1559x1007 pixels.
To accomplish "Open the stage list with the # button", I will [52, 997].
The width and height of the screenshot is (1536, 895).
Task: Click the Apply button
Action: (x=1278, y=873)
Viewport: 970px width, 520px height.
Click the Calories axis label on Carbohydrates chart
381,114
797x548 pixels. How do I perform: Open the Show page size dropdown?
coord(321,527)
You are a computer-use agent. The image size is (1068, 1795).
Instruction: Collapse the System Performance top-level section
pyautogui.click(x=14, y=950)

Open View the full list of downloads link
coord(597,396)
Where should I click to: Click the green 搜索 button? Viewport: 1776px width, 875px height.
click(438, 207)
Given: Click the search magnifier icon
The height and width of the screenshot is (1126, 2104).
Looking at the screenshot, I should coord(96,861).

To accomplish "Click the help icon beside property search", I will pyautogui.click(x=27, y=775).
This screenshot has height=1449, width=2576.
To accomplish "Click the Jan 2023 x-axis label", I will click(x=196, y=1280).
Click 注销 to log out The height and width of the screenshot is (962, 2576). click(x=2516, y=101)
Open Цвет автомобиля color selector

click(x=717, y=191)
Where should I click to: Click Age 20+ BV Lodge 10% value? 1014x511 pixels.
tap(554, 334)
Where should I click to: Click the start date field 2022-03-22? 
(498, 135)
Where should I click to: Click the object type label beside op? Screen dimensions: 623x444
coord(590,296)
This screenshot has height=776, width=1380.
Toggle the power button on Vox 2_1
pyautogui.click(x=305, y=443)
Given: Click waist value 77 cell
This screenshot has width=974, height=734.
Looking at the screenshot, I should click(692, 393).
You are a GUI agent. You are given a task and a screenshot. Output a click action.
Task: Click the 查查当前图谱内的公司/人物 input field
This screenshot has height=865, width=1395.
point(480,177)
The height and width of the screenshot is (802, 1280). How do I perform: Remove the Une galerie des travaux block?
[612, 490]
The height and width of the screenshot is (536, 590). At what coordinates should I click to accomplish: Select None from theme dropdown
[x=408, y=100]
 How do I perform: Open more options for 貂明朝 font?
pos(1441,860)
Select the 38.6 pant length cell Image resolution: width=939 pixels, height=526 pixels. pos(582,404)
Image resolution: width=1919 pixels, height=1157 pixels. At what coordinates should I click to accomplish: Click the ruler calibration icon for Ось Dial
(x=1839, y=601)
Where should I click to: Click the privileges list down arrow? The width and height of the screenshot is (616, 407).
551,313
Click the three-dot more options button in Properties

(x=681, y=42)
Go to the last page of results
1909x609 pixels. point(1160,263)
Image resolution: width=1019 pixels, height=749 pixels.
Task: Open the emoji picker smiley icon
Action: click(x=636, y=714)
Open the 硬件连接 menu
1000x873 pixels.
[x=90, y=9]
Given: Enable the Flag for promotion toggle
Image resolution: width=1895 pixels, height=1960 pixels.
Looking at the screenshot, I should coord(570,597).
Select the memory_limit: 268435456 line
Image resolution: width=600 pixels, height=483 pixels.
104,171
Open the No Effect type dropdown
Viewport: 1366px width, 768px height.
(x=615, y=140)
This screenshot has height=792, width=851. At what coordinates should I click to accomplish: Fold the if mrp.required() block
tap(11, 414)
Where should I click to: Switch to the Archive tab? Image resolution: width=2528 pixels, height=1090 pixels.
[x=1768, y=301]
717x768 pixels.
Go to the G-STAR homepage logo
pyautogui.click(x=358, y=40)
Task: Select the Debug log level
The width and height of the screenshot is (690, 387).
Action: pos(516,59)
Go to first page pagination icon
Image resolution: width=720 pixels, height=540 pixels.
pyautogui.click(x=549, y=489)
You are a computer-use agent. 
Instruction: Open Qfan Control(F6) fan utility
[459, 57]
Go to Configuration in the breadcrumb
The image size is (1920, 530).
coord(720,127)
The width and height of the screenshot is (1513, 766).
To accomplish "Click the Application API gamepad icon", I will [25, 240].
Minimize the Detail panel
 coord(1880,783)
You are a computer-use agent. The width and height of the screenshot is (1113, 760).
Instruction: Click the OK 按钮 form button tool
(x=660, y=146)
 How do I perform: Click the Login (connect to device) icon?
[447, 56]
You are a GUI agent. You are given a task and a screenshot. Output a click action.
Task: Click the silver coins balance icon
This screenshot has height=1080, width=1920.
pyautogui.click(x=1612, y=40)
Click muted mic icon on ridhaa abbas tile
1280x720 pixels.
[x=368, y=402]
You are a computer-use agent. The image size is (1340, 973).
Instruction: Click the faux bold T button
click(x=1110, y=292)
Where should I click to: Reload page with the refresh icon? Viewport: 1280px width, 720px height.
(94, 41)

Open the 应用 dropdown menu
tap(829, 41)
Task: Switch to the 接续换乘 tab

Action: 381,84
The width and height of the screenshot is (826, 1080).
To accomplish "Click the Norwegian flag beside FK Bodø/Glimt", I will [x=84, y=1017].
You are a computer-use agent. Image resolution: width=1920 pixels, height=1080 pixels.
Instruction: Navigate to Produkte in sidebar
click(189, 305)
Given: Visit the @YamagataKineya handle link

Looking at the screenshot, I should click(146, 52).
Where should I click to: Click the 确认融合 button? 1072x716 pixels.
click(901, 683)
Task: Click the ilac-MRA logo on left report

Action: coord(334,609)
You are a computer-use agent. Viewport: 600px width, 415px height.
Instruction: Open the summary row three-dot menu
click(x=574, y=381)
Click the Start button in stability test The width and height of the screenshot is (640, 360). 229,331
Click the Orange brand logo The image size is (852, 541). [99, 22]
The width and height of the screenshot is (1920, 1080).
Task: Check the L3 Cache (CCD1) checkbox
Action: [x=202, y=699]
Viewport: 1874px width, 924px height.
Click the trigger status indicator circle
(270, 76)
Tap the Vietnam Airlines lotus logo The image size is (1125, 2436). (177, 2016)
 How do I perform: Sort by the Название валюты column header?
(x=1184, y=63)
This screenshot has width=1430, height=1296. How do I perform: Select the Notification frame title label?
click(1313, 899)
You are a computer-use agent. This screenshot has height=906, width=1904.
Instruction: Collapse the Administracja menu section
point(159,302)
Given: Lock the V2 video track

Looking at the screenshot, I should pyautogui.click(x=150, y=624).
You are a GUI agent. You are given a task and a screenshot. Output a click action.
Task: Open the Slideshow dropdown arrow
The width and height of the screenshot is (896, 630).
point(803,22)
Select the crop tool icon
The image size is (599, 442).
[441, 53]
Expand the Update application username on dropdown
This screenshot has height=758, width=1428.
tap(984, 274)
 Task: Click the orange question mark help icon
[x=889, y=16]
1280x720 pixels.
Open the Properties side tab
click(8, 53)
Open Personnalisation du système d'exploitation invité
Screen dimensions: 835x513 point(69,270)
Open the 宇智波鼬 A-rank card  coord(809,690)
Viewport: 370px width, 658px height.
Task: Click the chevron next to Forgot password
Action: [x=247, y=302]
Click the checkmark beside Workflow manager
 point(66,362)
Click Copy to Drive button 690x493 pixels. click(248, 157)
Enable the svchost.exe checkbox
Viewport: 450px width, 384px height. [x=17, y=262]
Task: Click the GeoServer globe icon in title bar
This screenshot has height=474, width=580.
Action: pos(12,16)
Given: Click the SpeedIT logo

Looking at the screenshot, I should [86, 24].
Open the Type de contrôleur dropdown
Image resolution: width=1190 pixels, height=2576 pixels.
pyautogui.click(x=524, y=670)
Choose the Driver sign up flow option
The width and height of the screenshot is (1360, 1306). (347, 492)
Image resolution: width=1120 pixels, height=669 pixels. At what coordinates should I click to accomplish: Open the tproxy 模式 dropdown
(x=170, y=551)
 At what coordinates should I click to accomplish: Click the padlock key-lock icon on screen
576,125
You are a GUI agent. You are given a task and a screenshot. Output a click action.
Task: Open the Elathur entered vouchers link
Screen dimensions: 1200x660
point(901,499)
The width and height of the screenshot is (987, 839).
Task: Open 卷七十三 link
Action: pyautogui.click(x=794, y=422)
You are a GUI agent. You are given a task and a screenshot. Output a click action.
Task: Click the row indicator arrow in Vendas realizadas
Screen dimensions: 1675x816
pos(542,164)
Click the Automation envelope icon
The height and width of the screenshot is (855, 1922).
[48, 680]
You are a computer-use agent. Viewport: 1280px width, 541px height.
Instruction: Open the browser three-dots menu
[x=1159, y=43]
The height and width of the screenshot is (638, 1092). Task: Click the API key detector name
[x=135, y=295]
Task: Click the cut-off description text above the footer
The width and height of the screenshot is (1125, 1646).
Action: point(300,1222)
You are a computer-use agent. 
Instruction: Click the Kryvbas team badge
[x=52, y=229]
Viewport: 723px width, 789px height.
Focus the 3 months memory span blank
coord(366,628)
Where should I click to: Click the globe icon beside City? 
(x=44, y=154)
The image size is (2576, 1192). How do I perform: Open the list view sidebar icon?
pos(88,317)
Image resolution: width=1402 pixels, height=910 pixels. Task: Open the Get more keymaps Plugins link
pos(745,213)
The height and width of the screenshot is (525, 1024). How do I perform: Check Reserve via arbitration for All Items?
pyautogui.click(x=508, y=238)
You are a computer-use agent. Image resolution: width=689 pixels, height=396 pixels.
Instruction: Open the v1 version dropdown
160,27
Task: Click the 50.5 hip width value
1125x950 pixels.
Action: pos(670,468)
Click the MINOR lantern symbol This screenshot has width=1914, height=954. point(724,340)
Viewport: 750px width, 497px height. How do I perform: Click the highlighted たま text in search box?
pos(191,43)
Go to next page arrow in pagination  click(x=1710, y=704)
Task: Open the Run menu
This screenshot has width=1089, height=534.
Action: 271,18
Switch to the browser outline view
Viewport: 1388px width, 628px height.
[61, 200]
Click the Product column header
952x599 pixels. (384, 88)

========

REQUIREMENTS
Please reproduce the material word for word, from its start down to the line containing "will click(x=196, y=1280).".

SOLUTION TO THIS PROBLEM
1559x1007 pixels.
To accomplish "Open the stage list with the # button", I will [52, 997].
The width and height of the screenshot is (1536, 895).
Task: Click the Apply button
Action: (x=1278, y=873)
Viewport: 970px width, 520px height.
Click the Calories axis label on Carbohydrates chart
381,114
797x548 pixels. How do I perform: Open the Show page size dropdown?
coord(321,527)
You are a computer-use agent. The image size is (1068, 1795).
Instruction: Collapse the System Performance top-level section
pyautogui.click(x=14, y=950)

Open View the full list of downloads link
coord(597,396)
Where should I click to: Click the green 搜索 button? Viewport: 1776px width, 875px height.
click(438, 207)
Given: Click the search magnifier icon
The height and width of the screenshot is (1126, 2104).
Looking at the screenshot, I should coord(96,861).

To accomplish "Click the help icon beside property search", I will pyautogui.click(x=27, y=775).
This screenshot has height=1449, width=2576.
To accomplish "Click the Jan 2023 x-axis label", I will click(x=196, y=1280).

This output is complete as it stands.